- **Goal of the exercise**
Each line of the data has to be transcribed exactly.

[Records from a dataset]
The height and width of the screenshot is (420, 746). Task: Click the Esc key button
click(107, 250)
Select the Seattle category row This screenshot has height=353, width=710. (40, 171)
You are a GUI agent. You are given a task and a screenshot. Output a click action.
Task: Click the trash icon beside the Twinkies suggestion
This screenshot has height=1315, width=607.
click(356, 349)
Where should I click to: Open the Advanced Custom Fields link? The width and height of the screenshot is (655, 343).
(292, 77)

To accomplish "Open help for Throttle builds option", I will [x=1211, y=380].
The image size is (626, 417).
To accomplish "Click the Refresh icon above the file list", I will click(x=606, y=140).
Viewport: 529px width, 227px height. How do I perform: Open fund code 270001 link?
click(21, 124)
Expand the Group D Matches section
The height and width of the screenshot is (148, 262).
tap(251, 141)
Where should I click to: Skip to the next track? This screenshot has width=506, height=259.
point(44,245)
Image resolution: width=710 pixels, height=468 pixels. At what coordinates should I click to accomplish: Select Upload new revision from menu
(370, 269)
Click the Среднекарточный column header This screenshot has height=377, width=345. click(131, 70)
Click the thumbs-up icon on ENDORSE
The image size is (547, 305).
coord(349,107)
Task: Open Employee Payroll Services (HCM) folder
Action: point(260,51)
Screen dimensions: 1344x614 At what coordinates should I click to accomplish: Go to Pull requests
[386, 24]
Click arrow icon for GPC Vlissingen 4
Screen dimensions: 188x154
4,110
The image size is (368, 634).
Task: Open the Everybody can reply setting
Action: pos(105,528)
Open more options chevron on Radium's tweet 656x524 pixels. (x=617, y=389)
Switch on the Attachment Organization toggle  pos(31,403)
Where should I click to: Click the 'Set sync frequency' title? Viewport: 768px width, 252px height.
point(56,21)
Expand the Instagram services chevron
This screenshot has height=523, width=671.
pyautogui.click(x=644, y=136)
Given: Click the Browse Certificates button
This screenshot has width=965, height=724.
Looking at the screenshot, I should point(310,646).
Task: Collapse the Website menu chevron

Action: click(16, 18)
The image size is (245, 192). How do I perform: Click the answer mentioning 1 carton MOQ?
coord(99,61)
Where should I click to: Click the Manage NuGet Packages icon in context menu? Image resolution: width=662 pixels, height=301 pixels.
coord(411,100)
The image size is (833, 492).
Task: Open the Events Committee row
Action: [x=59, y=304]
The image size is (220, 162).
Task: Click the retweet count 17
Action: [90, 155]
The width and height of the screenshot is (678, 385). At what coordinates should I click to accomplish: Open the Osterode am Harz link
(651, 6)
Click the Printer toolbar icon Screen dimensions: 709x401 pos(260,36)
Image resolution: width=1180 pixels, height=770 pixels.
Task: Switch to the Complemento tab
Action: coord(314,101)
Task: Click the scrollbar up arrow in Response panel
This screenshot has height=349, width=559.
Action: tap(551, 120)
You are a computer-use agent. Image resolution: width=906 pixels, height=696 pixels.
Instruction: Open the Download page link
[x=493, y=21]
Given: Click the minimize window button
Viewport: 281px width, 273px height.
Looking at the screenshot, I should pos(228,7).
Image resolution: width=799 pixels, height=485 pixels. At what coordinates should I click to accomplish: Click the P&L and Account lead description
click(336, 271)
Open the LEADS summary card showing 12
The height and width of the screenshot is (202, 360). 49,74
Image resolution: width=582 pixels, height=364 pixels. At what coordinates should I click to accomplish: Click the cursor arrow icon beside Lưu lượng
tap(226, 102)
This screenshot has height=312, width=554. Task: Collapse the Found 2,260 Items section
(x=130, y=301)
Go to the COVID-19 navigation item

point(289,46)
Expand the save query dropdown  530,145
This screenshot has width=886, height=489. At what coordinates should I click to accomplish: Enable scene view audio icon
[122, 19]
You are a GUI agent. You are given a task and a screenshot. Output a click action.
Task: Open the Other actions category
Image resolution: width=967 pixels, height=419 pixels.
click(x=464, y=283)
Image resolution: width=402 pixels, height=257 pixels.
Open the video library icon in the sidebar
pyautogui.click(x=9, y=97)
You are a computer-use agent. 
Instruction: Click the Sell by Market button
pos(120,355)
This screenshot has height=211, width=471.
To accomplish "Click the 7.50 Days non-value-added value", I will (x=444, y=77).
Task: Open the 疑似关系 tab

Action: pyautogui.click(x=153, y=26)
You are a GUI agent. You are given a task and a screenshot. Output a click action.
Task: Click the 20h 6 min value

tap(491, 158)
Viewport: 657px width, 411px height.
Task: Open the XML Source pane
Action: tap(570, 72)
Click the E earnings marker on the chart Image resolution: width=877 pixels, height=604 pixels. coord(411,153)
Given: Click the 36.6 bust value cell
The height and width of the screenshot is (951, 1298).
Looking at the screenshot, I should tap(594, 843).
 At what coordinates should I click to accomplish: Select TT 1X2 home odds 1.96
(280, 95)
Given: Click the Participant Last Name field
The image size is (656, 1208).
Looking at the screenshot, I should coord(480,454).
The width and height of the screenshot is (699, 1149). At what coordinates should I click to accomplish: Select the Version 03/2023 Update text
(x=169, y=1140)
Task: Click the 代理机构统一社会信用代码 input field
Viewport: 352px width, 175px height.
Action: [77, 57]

- **Result of this task**
The height and width of the screenshot is (420, 746). Task: Click the Esc key button
click(107, 250)
Select the Seattle category row This screenshot has height=353, width=710. (40, 171)
You are a GUI agent. You are given a task and a screenshot. Output a click action.
Task: Click the trash icon beside the Twinkies suggestion
This screenshot has height=1315, width=607.
click(356, 349)
Where should I click to: Open the Advanced Custom Fields link? The width and height of the screenshot is (655, 343).
(292, 77)

To accomplish "Open help for Throttle builds option", I will [x=1211, y=380].
The image size is (626, 417).
To accomplish "Click the Refresh icon above the file list", I will click(x=606, y=140).
Viewport: 529px width, 227px height. How do I perform: Open fund code 270001 link?
click(21, 124)
Expand the Group D Matches section
The height and width of the screenshot is (148, 262).
tap(251, 141)
Where should I click to: Skip to the next track? This screenshot has width=506, height=259.
point(44,245)
Image resolution: width=710 pixels, height=468 pixels. At what coordinates should I click to accomplish: Select Upload new revision from menu
(370, 269)
Click the Среднекарточный column header This screenshot has height=377, width=345. click(131, 70)
Click the thumbs-up icon on ENDORSE
The image size is (547, 305).
coord(349,107)
Task: Open Employee Payroll Services (HCM) folder
Action: point(260,51)
Screen dimensions: 1344x614 At what coordinates should I click to accomplish: Go to Pull requests
[386, 24]
Click arrow icon for GPC Vlissingen 4
Screen dimensions: 188x154
4,110
The image size is (368, 634).
Task: Open the Everybody can reply setting
Action: pos(105,528)
Open more options chevron on Radium's tweet 656x524 pixels. (x=617, y=389)
Switch on the Attachment Organization toggle  pos(31,403)
Where should I click to: Click the 'Set sync frequency' title? Viewport: 768px width, 252px height.
point(56,21)
Expand the Instagram services chevron
This screenshot has height=523, width=671.
pyautogui.click(x=644, y=136)
Given: Click the Browse Certificates button
This screenshot has width=965, height=724.
Looking at the screenshot, I should point(310,646).
Task: Collapse the Website menu chevron

Action: click(16, 18)
The image size is (245, 192). How do I perform: Click the answer mentioning 1 carton MOQ?
coord(99,61)
Where should I click to: Click the Manage NuGet Packages icon in context menu? Image resolution: width=662 pixels, height=301 pixels.
coord(411,100)
The image size is (833, 492).
Task: Open the Events Committee row
Action: [x=59, y=304]
The image size is (220, 162).
Task: Click the retweet count 17
Action: [90, 155]
The width and height of the screenshot is (678, 385). At what coordinates should I click to accomplish: Open the Osterode am Harz link
(651, 6)
Click the Printer toolbar icon Screen dimensions: 709x401 pos(260,36)
Image resolution: width=1180 pixels, height=770 pixels.
Task: Switch to the Complemento tab
Action: coord(314,101)
Task: Click the scrollbar up arrow in Response panel
This screenshot has height=349, width=559.
Action: tap(551, 120)
You are a computer-use agent. Image resolution: width=906 pixels, height=696 pixels.
Instruction: Open the Download page link
[x=493, y=21]
Given: Click the minimize window button
Viewport: 281px width, 273px height.
Looking at the screenshot, I should pos(228,7).
Image resolution: width=799 pixels, height=485 pixels. At what coordinates should I click to accomplish: Click the P&L and Account lead description
click(336, 271)
Open the LEADS summary card showing 12
The height and width of the screenshot is (202, 360). 49,74
Image resolution: width=582 pixels, height=364 pixels. At what coordinates should I click to accomplish: Click the cursor arrow icon beside Lưu lượng
tap(226, 102)
This screenshot has height=312, width=554. Task: Collapse the Found 2,260 Items section
(x=130, y=301)
Go to the COVID-19 navigation item

point(289,46)
Expand the save query dropdown  530,145
This screenshot has width=886, height=489. At what coordinates should I click to accomplish: Enable scene view audio icon
[122, 19]
You are a GUI agent. You are given a task and a screenshot. Output a click action.
Task: Open the Other actions category
Image resolution: width=967 pixels, height=419 pixels.
click(x=464, y=283)
Image resolution: width=402 pixels, height=257 pixels.
Open the video library icon in the sidebar
pyautogui.click(x=9, y=97)
You are a computer-use agent. 
Instruction: Click the Sell by Market button
pos(120,355)
This screenshot has height=211, width=471.
To accomplish "Click the 7.50 Days non-value-added value", I will (x=444, y=77).
Task: Open the 疑似关系 tab

Action: pyautogui.click(x=153, y=26)
You are a GUI agent. You are given a task and a screenshot. Output a click action.
Task: Click the 20h 6 min value

tap(491, 158)
Viewport: 657px width, 411px height.
Task: Open the XML Source pane
Action: tap(570, 72)
Click the E earnings marker on the chart Image resolution: width=877 pixels, height=604 pixels. coord(411,153)
Given: Click the 36.6 bust value cell
The height and width of the screenshot is (951, 1298).
Looking at the screenshot, I should tap(594, 843).
 At what coordinates should I click to accomplish: Select TT 1X2 home odds 1.96
(280, 95)
Given: Click the Participant Last Name field
The image size is (656, 1208).
Looking at the screenshot, I should coord(480,454).
The width and height of the screenshot is (699, 1149). At what coordinates should I click to accomplish: Select the Version 03/2023 Update text
(x=169, y=1140)
Task: Click the 代理机构统一社会信用代码 input field
Viewport: 352px width, 175px height.
Action: [77, 57]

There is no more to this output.